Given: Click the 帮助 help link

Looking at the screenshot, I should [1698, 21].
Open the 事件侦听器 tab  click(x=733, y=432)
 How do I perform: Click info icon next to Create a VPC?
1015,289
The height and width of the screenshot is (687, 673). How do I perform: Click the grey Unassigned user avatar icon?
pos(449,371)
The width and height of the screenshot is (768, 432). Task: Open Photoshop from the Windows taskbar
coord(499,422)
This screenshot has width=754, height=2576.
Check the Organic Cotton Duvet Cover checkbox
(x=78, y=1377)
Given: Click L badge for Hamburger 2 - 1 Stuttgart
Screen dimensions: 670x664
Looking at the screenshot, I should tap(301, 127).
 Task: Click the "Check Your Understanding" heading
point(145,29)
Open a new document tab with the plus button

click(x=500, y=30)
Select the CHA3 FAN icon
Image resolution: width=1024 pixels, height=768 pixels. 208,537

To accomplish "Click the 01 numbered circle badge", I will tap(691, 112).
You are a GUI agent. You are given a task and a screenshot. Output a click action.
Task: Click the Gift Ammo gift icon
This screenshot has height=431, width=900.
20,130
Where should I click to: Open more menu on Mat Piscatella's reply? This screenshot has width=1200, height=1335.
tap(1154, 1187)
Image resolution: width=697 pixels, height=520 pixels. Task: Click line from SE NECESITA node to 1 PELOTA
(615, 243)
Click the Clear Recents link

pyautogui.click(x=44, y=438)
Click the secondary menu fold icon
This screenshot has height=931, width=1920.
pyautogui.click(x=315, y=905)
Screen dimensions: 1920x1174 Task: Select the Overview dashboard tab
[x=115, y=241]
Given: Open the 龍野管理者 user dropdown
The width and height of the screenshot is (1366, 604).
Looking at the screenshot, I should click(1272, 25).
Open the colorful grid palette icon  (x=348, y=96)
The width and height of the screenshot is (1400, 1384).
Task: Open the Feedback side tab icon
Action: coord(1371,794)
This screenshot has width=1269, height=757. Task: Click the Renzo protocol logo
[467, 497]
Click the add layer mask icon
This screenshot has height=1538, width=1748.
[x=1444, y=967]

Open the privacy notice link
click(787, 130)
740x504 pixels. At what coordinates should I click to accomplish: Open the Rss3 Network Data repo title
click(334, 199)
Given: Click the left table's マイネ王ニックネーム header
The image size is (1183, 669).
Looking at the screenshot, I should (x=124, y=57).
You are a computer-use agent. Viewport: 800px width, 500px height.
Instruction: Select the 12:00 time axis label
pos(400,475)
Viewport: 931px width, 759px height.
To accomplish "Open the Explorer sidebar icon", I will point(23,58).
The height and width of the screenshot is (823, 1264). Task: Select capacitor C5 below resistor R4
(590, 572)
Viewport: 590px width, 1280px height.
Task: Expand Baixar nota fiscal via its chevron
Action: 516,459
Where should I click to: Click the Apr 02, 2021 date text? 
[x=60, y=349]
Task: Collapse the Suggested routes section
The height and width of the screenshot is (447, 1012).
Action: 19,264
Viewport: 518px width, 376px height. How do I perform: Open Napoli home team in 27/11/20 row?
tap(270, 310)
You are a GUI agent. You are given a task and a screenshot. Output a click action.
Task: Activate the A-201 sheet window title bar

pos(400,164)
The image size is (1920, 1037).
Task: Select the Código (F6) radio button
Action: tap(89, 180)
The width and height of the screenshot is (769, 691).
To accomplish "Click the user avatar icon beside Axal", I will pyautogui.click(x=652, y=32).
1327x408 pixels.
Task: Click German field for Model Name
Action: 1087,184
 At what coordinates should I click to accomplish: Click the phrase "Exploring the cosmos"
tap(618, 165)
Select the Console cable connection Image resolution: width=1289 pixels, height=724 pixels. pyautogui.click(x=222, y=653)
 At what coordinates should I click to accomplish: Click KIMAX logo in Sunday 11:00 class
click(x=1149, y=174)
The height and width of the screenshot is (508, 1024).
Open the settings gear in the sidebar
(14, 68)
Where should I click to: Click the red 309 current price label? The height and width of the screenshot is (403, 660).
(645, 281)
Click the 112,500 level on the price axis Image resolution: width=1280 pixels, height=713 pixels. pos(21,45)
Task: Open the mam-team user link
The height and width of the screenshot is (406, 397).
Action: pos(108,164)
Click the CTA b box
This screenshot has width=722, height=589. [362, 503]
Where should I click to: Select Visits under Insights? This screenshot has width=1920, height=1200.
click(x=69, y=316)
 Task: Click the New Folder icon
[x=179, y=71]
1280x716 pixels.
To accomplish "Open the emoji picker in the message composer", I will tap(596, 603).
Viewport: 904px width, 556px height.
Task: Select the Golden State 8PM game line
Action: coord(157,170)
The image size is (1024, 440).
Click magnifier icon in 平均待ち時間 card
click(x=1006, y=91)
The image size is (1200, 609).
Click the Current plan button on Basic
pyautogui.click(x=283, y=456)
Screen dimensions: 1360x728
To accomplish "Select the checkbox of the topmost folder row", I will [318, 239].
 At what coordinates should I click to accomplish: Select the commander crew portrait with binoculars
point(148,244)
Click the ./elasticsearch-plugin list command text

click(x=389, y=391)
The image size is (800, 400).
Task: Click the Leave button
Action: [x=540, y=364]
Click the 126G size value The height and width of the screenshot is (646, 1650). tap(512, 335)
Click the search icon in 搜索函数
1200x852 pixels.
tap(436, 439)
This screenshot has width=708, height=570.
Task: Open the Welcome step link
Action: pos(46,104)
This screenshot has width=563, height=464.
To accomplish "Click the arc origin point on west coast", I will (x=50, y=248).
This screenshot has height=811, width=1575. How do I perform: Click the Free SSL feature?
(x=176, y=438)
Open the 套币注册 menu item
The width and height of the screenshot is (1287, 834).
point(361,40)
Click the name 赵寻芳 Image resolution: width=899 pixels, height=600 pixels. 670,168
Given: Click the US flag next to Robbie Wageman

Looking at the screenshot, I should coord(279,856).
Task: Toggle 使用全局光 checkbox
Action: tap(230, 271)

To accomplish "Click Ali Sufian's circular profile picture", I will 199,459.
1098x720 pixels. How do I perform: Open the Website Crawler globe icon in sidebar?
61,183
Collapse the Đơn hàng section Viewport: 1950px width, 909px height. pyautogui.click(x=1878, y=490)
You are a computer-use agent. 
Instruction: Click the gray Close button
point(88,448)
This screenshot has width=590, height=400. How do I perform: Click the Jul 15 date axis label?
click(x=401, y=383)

+++

• _WHAT IS EXPECTED_
Go through the material above and output exactly the lines from the one containing "This screenshot has height=811, width=1575." through the one containing "Click the name".

• _YOUR RESPONSE_
This screenshot has height=811, width=1575. How do I perform: Click the Free SSL feature?
(x=176, y=438)
Open the 套币注册 menu item
The width and height of the screenshot is (1287, 834).
point(361,40)
Click the name 赵寻芳 Image resolution: width=899 pixels, height=600 pixels. 670,168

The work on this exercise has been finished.